EXERCISE REQUIREMENTS.
**A.** Set down everything in the column on Kenyan motorists from "You are a hero if you" down to "traffic builds up.", word for word.
**B.** Answer these questions from the column on Kenyan motorists, marking each answer with the same numeral as its question:
(i) What day had been celebrated early in the week?
(ii) In which decade did the writer and others take their parents' cars to parties?
(iii) Officials of which body are named alongside traffic police officers?

PAGE EXTRACT.
Nairobi; Kenya: Early this week, we celebrated Mashujaa Day in an elaborate ceremony.

We commemorated our heroes and heroines in various fields.

But there was one category that was missing in the list of heroes and heroines — the resilient Kenyan motorist.

Let us belatedly dole out the awards to our heroes on the Kenyan road.

You are a her if you are able to run your car all year round despite biting economic realities on the ground.

The insurance premiums, maintenance costs not to mention the fuel whose price fluctuates like the mood of a scorned spouse.

The first time I heard men discuss stuff about cars, I was so young that if knew of only two types of cars: white and read ones.

The silver cars came with the era of second hand importation.

They talked about a lot of stuff but I remember one thing, buying a car is one thing and maintaining it on the road is another. This is a phrase I came to fully appreciate many years later when I became a motorist.

You are a hero if you live in one of those big cities and twice daily you have to wake up before dawn just to reach your office before traffic builds up.

Of course on a number of days each week, things do not usually work out and on your way to work, you get stuck in traffic for a duration that would be enough for you to drive to your mother’s homestead and make it for the ten o’clock tea.

You are a hero if as a motorist you are able to negotiate through all the backstreets in your town, in the wee hours after a drink or two, all in an attempt to avoid the dreaded breatherlyser.

Playing cat and mouse games with the overzealous traffic police officers backed up by an equally easily excitable officials of National Transport and Safety Authority is no mean feat when you passed by a pub.

As a Kenyan motorist, you are also a hero if every time a traffic police officer flags you down, you are able to deal with the situation. Negotiating with the boys in blue can be a Herculean task, more so if you are in a rush and the police officer is in no  hurry to give you back your driver’s licence.

If you can drive away having sorted the matter amicably is no mean achievement.

If you have adolescent children and you have managed to demystify driving in your house, you are a hero.

Reason being that you can sleep like a baby and need not  worry that your children will drive away in your car in the dead of the night to go partying.

In the 1990s, most parents had little faith in their children’s ability to handle vehicles, so we resorted to “stealing” their cars to  impress our girlfriends at parties.

Often things did not always turn out as planned.

You are also a hero if you can drive on Kenyan roads and manage to hold back your anger  when errant road users cross your path, literally.

The courage to rise above the despicable behaviour exhibited by many motorists deserves special recognition.

If you have managed to stay sane on Kenyan roads, you are a hero and deserve a medal.

SOURCE MATERIAL.
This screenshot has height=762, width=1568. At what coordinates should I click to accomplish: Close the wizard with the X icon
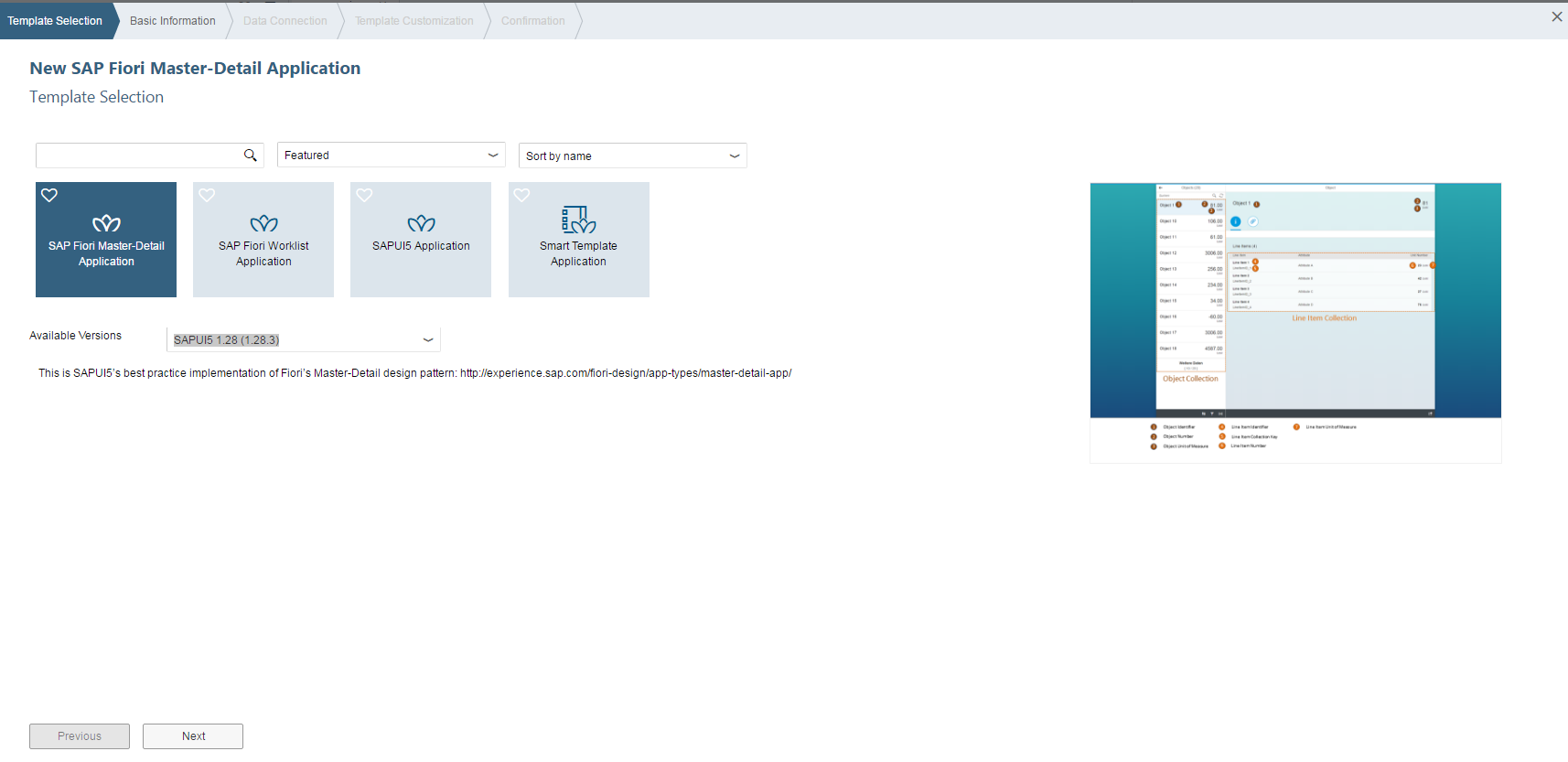1556,16
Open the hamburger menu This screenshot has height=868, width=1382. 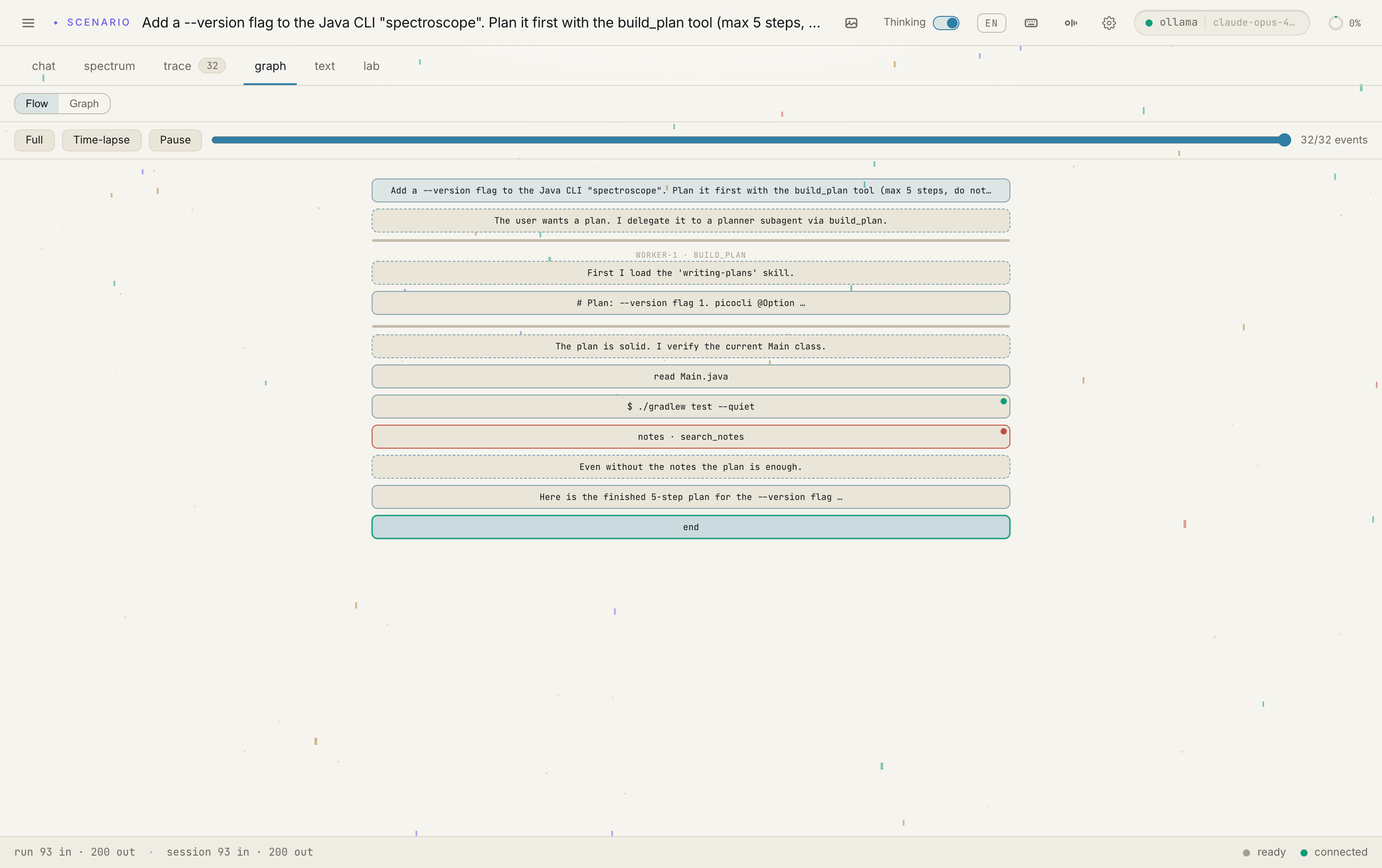coord(28,23)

ANSWERS TO THE EXERCISE.
**A.**
You are a hero if you live in one of those big cities and twice daily you have to wake up before dawn just to reach your office before traffic builds up.

**B.**
(i) Mashujaa Day
(ii) The 1990s
(iii) The National Transport and Safety Authority